** Opening THE RECORDS block **

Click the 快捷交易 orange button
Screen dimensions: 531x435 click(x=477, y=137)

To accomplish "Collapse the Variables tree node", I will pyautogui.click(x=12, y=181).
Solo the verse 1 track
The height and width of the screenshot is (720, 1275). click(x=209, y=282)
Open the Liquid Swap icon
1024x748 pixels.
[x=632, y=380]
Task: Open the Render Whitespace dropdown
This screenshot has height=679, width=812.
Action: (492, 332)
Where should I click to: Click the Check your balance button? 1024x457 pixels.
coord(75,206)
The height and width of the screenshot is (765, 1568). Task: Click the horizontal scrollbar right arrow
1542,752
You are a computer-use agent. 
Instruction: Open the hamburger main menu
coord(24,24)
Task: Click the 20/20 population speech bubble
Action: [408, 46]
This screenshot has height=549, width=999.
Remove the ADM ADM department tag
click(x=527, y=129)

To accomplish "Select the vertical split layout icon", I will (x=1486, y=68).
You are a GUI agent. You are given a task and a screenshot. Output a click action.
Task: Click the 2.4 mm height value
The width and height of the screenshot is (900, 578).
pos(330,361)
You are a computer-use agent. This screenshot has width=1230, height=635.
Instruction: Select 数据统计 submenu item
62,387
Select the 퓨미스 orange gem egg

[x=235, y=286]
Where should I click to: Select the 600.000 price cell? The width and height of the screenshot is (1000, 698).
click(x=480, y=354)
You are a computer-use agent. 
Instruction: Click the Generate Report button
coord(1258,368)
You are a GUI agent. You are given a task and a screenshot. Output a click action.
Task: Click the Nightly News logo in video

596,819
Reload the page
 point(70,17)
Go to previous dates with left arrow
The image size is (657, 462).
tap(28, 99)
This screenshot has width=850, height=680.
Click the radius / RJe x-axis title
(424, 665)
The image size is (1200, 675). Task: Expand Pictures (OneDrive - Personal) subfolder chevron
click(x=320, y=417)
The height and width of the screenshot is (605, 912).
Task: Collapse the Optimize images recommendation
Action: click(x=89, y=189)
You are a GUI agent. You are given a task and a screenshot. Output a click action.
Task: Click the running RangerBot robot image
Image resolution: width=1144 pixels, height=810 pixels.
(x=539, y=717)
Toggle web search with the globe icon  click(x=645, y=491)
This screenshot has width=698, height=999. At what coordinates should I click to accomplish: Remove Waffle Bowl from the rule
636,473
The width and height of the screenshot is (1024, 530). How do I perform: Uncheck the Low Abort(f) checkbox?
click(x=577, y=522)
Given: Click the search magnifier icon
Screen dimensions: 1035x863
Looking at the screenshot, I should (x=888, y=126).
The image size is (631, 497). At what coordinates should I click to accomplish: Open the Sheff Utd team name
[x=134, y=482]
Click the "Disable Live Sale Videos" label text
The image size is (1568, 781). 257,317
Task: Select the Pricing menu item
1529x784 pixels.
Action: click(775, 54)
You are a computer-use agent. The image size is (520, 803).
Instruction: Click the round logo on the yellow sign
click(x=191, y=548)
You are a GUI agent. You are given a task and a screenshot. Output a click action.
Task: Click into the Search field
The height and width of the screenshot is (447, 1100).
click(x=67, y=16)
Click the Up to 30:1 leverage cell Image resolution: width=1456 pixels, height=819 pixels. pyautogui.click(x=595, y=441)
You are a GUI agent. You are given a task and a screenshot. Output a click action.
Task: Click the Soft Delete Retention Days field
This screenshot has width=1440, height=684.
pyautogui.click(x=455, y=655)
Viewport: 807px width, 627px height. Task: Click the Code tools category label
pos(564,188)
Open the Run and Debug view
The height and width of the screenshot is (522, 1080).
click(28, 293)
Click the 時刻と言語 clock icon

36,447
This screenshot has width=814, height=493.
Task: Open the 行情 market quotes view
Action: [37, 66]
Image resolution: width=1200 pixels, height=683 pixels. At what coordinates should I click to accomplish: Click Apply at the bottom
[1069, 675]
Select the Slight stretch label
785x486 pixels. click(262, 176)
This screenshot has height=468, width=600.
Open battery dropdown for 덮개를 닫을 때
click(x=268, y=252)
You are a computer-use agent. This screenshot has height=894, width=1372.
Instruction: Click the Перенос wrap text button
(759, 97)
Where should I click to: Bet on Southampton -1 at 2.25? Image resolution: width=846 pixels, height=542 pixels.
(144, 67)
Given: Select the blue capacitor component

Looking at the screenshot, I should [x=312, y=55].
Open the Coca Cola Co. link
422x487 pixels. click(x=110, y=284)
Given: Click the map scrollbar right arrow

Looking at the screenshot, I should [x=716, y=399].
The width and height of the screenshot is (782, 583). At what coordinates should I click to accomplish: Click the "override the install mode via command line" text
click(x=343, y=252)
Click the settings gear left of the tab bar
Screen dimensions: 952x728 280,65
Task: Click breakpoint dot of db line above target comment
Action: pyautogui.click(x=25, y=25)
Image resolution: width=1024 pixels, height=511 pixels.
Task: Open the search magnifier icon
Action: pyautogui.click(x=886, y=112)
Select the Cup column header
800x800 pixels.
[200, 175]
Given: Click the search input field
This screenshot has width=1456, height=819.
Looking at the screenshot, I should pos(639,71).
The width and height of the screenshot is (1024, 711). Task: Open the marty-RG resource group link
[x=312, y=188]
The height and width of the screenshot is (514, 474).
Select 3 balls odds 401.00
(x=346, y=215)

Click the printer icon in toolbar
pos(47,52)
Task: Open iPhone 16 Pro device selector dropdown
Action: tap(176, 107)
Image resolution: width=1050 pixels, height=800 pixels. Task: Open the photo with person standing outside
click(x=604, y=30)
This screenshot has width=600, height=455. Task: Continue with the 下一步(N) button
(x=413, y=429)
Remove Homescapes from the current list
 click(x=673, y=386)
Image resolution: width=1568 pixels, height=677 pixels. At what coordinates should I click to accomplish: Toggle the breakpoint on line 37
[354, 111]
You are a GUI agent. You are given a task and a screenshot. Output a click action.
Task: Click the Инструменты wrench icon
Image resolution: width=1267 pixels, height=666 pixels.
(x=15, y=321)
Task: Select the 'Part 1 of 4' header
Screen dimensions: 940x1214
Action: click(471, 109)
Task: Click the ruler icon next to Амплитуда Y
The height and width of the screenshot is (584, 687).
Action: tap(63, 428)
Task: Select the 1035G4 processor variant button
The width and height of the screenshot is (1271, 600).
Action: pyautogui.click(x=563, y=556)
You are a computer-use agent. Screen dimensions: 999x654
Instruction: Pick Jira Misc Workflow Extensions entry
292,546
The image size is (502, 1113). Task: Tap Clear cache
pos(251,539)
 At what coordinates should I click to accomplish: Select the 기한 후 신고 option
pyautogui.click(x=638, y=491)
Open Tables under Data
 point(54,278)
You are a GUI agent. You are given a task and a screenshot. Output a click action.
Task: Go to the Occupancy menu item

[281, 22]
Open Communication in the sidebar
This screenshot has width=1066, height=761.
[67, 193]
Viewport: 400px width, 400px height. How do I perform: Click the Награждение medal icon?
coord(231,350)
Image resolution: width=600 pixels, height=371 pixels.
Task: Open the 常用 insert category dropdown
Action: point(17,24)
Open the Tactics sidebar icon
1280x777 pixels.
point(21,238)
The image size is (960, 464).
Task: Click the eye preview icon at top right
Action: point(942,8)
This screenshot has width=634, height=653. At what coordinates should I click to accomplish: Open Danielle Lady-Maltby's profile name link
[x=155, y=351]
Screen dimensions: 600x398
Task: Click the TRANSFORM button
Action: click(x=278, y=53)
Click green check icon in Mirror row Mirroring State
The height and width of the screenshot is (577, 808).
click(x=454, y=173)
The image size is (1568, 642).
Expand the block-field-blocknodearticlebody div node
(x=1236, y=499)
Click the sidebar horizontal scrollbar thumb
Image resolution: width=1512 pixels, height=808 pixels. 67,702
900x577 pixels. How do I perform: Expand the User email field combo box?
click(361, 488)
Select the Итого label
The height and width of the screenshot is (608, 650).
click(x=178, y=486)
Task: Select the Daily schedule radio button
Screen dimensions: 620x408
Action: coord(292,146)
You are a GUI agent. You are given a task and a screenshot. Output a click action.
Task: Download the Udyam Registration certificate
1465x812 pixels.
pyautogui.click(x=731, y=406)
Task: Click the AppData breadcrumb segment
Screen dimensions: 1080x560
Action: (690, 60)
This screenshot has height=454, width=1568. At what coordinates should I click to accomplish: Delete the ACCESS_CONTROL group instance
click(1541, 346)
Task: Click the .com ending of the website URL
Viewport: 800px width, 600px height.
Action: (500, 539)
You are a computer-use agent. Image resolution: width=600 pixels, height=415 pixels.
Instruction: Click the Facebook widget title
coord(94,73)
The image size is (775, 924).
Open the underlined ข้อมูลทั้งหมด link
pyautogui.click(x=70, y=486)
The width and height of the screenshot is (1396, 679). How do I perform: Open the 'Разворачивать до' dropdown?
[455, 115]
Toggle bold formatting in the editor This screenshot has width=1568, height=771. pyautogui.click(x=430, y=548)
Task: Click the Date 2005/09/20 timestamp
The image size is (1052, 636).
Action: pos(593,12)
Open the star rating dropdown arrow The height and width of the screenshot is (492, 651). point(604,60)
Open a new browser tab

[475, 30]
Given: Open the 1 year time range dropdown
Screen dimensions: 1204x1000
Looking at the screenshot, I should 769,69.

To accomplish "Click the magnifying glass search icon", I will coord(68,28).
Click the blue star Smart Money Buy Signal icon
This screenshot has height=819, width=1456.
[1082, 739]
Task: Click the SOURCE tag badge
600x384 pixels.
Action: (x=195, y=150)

** Closing THE RECORDS block **

• [AIM OF THE TASK]:
Exactly the lines from the one with "Task: Select the Daily schedule radio button" through the last line of the listing above must make up your answer.

• [TASK OUTPUT]:
Task: Select the Daily schedule radio button
Screen dimensions: 620x408
Action: coord(292,146)
You are a GUI agent. You are given a task and a screenshot. Output a click action.
Task: Download the Udyam Registration certificate
1465x812 pixels.
pyautogui.click(x=731, y=406)
Task: Click the AppData breadcrumb segment
Screen dimensions: 1080x560
Action: (690, 60)
This screenshot has height=454, width=1568. At what coordinates should I click to accomplish: Delete the ACCESS_CONTROL group instance
click(1541, 346)
Task: Click the .com ending of the website URL
Viewport: 800px width, 600px height.
Action: (500, 539)
You are a computer-use agent. Image resolution: width=600 pixels, height=415 pixels.
Instruction: Click the Facebook widget title
coord(94,73)
The image size is (775, 924).
Open the underlined ข้อมูลทั้งหมด link
pyautogui.click(x=70, y=486)
The width and height of the screenshot is (1396, 679). How do I perform: Open the 'Разворачивать до' dropdown?
[455, 115]
Toggle bold formatting in the editor This screenshot has width=1568, height=771. pyautogui.click(x=430, y=548)
Task: Click the Date 2005/09/20 timestamp
The image size is (1052, 636).
Action: pos(593,12)
Open the star rating dropdown arrow The height and width of the screenshot is (492, 651). point(604,60)
Open a new browser tab

[475, 30]
Given: Open the 1 year time range dropdown
Screen dimensions: 1204x1000
Looking at the screenshot, I should 769,69.

To accomplish "Click the magnifying glass search icon", I will coord(68,28).
Click the blue star Smart Money Buy Signal icon
This screenshot has height=819, width=1456.
[1082, 739]
Task: Click the SOURCE tag badge
600x384 pixels.
Action: (x=195, y=150)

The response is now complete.